Why is this unusual? He apparently is not talking to investigators since his arrest, so he is not providing them with an explanation. In order to determine a motive (which isn’t always critical to know) the police must continue to investigate the suspect, his history, his associations, etc. This means interviewing a lot of people. That is why it is critical that certain facts in the case are kept from the public. If this suspect told someone anything about the crime, and that person is interviewed by police and reveals that information, the police need to be sure that the person whom they’ve interviewed could not have gotten that information from another source such as the media. [LA replies: There was no reason for the police chief to have made this pessimistic statement, anticipating failure before hand. It was a gratuitous throwing up of his hands.]
“Chief James Lewis is clearly a graduate of the James Kalstrom School of Public Leadership … ”
You may be entirely correct about in observation, however, consider that Chiefs of Police are often default spokesmen for their departments when they often do not posses the skills for such a task. A department that does not have a designated Public Information Officer, especially in a high profile case such as this one, often does a poor job in this endeavor.

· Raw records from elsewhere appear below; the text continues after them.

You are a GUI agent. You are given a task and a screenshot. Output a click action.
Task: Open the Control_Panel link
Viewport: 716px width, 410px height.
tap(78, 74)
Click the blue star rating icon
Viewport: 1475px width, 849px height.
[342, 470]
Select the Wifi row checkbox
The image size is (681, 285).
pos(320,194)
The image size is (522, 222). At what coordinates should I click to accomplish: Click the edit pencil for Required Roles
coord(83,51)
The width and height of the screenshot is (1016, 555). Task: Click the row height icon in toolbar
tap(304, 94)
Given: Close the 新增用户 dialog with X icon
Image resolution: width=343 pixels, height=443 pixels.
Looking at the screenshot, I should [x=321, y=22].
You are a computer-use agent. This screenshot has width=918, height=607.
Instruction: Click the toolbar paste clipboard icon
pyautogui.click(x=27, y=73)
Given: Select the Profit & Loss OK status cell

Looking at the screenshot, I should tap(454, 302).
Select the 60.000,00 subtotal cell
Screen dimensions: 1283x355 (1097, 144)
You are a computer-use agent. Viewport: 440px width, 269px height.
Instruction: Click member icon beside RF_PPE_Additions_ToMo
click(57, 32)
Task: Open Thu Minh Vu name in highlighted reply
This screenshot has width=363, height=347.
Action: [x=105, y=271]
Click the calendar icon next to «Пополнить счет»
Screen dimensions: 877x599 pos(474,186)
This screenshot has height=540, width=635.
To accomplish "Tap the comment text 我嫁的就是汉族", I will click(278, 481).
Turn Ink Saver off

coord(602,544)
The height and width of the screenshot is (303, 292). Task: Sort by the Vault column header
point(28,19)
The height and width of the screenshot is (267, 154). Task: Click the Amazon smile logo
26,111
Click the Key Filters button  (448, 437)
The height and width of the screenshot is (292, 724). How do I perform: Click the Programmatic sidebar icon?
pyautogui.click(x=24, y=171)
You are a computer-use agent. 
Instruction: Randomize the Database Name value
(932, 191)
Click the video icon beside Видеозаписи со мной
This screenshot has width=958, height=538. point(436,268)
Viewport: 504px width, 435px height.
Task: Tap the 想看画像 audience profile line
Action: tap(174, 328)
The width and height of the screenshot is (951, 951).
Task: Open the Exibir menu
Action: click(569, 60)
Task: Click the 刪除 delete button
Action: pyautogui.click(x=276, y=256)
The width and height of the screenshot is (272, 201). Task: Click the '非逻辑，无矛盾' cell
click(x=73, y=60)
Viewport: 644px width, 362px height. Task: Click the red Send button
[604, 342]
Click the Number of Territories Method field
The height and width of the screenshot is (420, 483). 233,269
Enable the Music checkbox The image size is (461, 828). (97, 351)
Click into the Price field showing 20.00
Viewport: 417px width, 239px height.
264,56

Your criticisms of the media, in regards to their speculations about penalties at this stage, are right on. When the media start following a certain narrative in a cases like this, it creates an artificial community concern that burdens the police. The media then begins to pressure the police with questions about completely irrelevant issues, ones which they themselves have created, forcing the police to try and dispel these issues, subsequently opening themselves up to criticisms of incompetence and cover-ups that come from the all the predictable Monday morning quarterbacks. And without a good PIO, departments often end up looking just that way.
Finally, in my experience, even when we provide detailed press releases and on-camera interviews in high profile cases, the folks in the media will inevitably still get many facts wrong in their reporting. You must admit that there are few people in the news media these days that are very bright. [LA replies: They’re not just “not very bright,” they often show a lack of minimal intellectual competence or the curiosity that is a requirement for being a reporter. For example, they will raise obvious questions and contradictions in a story that they then fail utterly to address but just leave hanging there.]
Thanks you for reading and posting my comments. Your highlighted comments are all valid points. I hope I was not too defensive, however, as you can imagine in my line of work, I often encounter the following dynamic: Incompetent reporting followed by confusing information getting to the public followed by blanket assumptions of incompetence by the police.
Posted by Lawrence Auster at September 18, 2009 09:52 PM | Send
I do appreciate your comments regarding the Gates affair. I believe an important factor in that case was that the actual reports by the involved officers were available to the public without the filter of the media. It was very clear to me (and obviously to you based on what you wrote) that there was a significant contrast in reality between those articulate and unemotional reports, and all the BS coming from the Bates camp.